» **TASK STATEMENT**: Begin at the line containing "Click the green sell tag icon" and continue through the end of the listing, reproducing those lines with "wrench" changed to "settings" and everything else left as is. Leave the pictures out of your answer.

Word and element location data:
-- Start --

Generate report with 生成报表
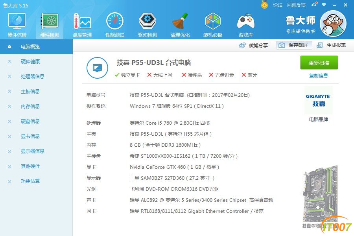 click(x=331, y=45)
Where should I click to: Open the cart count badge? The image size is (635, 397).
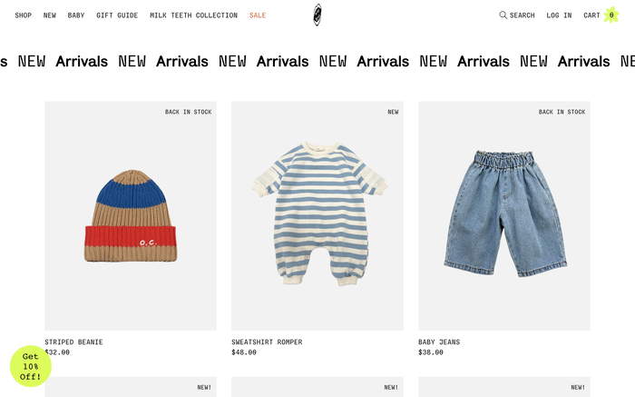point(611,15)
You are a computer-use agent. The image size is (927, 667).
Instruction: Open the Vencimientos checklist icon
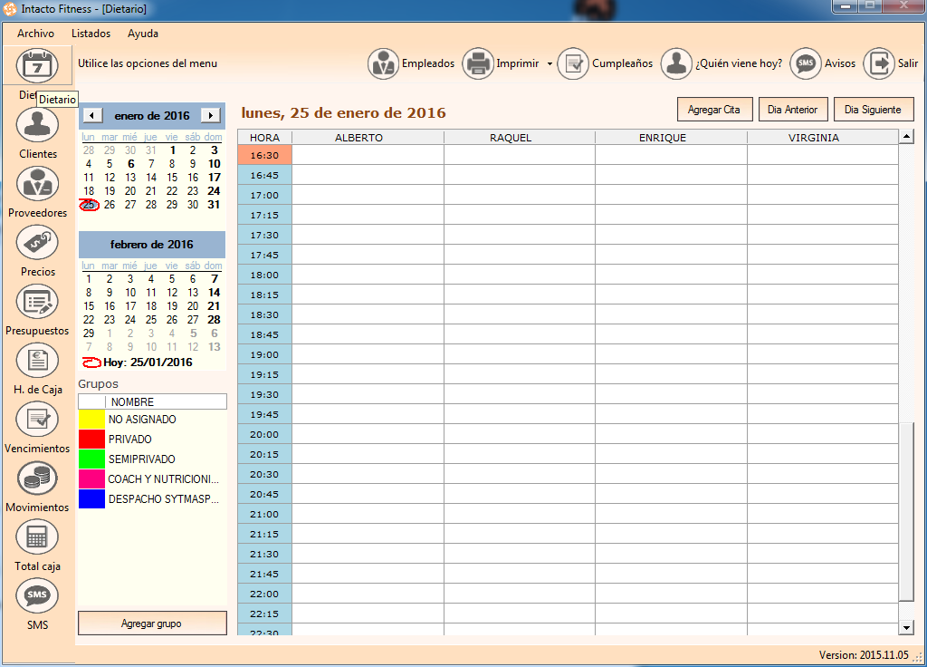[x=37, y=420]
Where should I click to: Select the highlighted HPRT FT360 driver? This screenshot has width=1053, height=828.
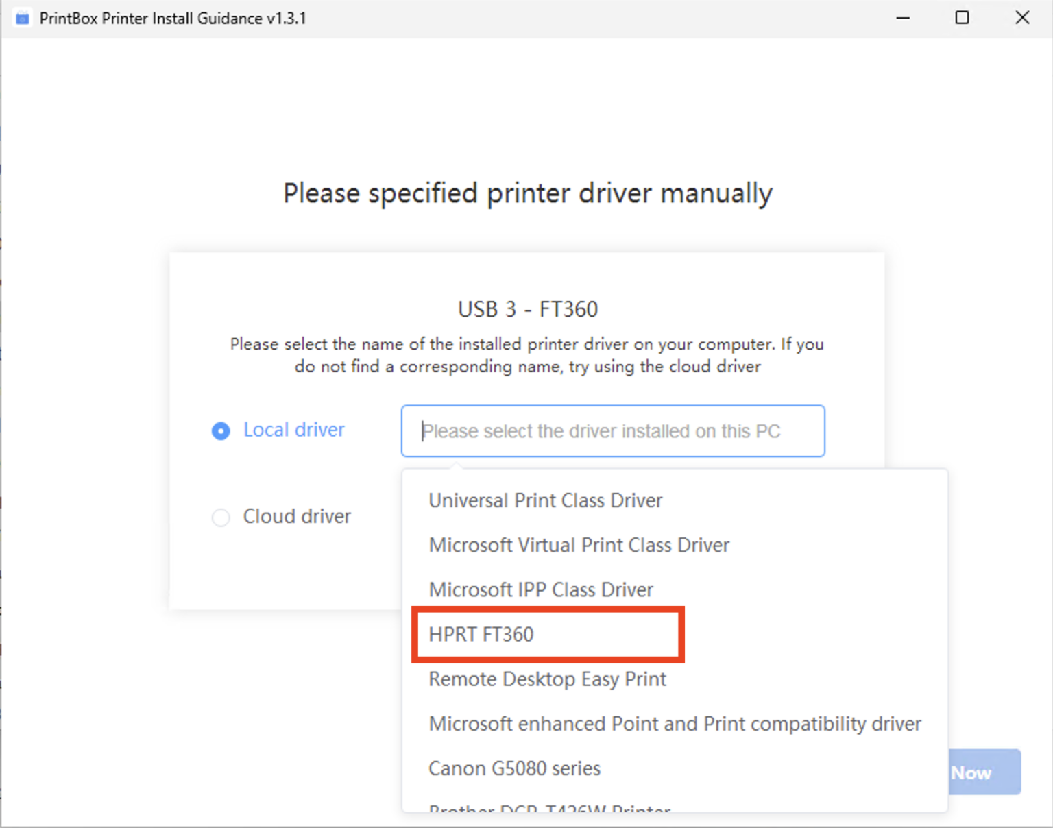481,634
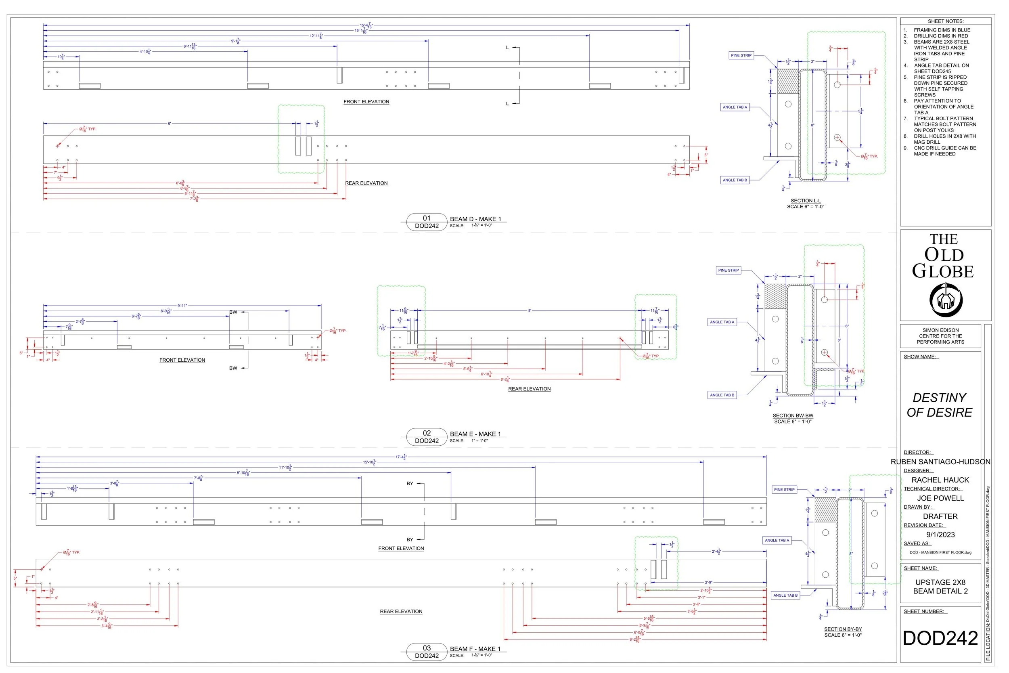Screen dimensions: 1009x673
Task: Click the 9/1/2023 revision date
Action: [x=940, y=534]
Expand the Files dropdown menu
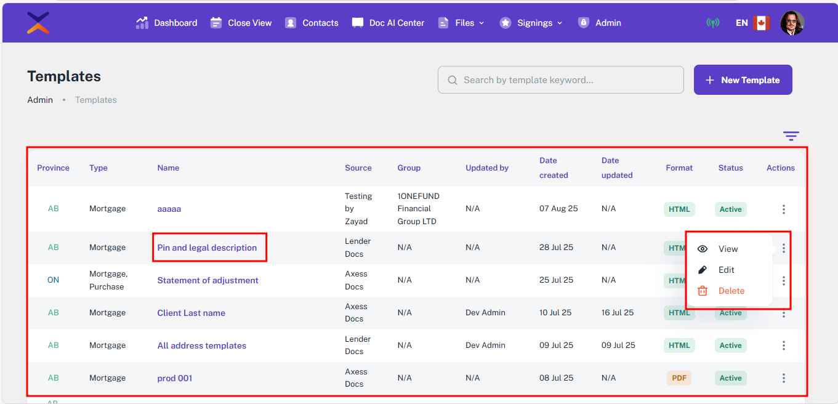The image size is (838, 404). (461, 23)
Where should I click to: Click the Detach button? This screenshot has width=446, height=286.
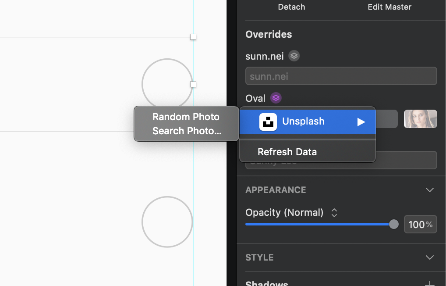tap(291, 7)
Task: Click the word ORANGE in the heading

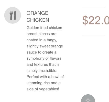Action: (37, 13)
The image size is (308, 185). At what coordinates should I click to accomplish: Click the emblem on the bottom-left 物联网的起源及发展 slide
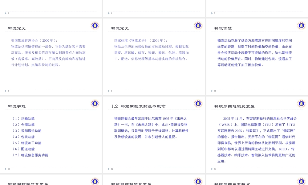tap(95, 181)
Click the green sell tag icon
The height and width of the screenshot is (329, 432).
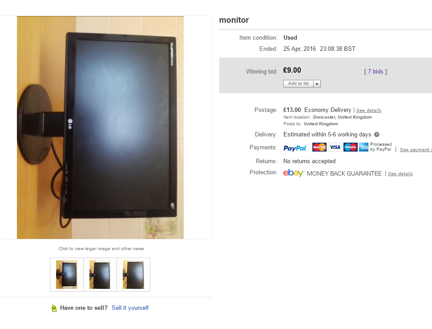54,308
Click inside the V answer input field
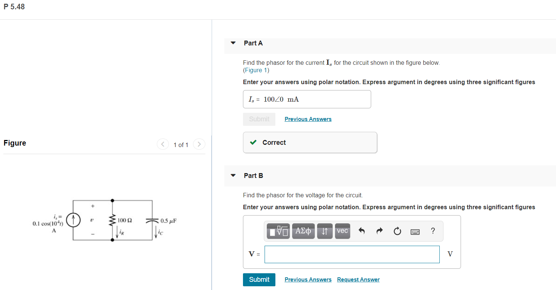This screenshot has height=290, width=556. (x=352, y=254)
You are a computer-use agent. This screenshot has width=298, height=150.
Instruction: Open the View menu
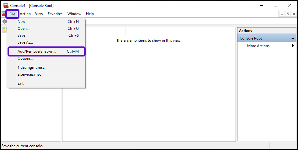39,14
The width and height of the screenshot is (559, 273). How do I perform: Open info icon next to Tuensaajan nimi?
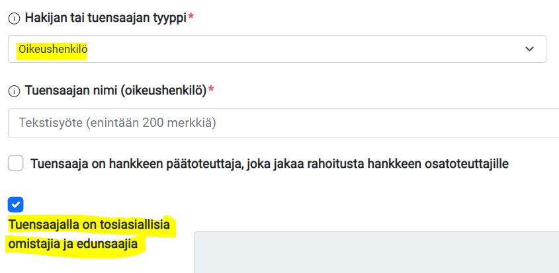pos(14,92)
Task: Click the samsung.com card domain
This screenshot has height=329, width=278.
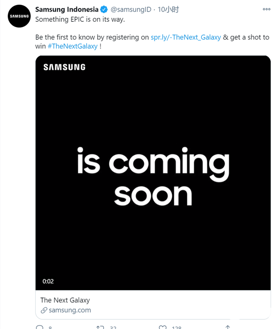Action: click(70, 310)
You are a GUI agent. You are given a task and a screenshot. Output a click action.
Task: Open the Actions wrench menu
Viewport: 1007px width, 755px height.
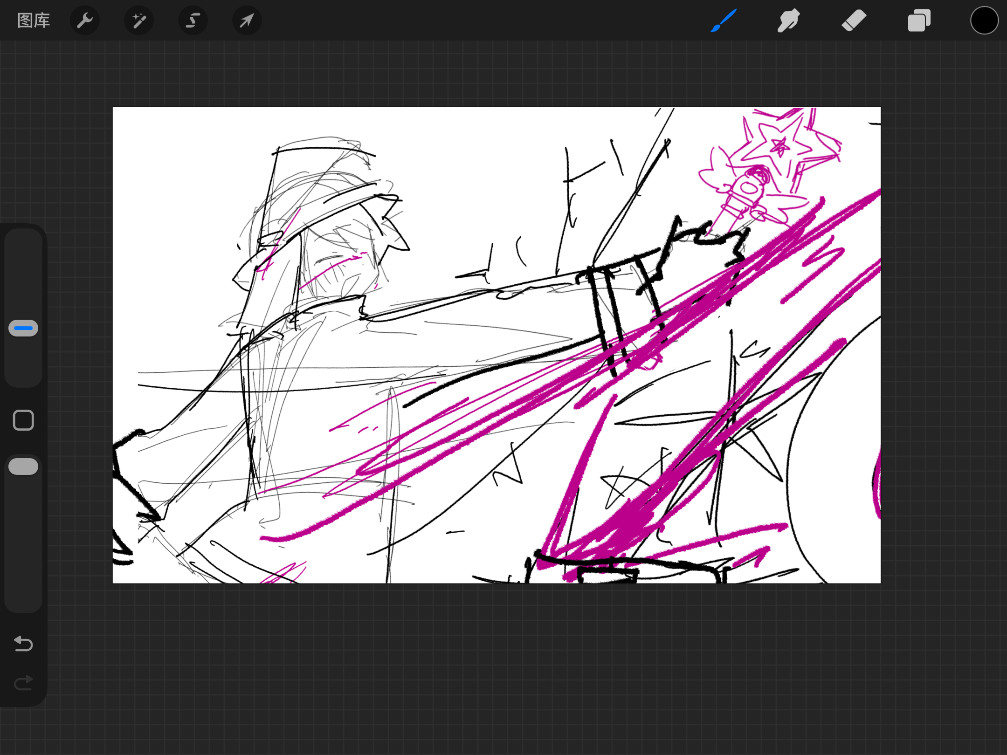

-- End --

» **EXERCISE RESPONSE**:
Click the green sell tag icon
The height and width of the screenshot is (329, 432).
54,308
Click inside the V answer input field
This screenshot has height=290, width=556. (x=352, y=254)
You are a computer-use agent. This screenshot has width=298, height=150.
Instruction: Open the View menu
39,14
The width and height of the screenshot is (559, 273). How do I perform: Open info icon next to Tuensaajan nimi?
pos(14,92)
Task: Click the samsung.com card domain
This screenshot has height=329, width=278.
Action: click(70, 310)
You are a GUI agent. You are given a task and a screenshot. Output a click action.
Task: Open the Actions settings menu
Viewport: 1007px width, 755px height.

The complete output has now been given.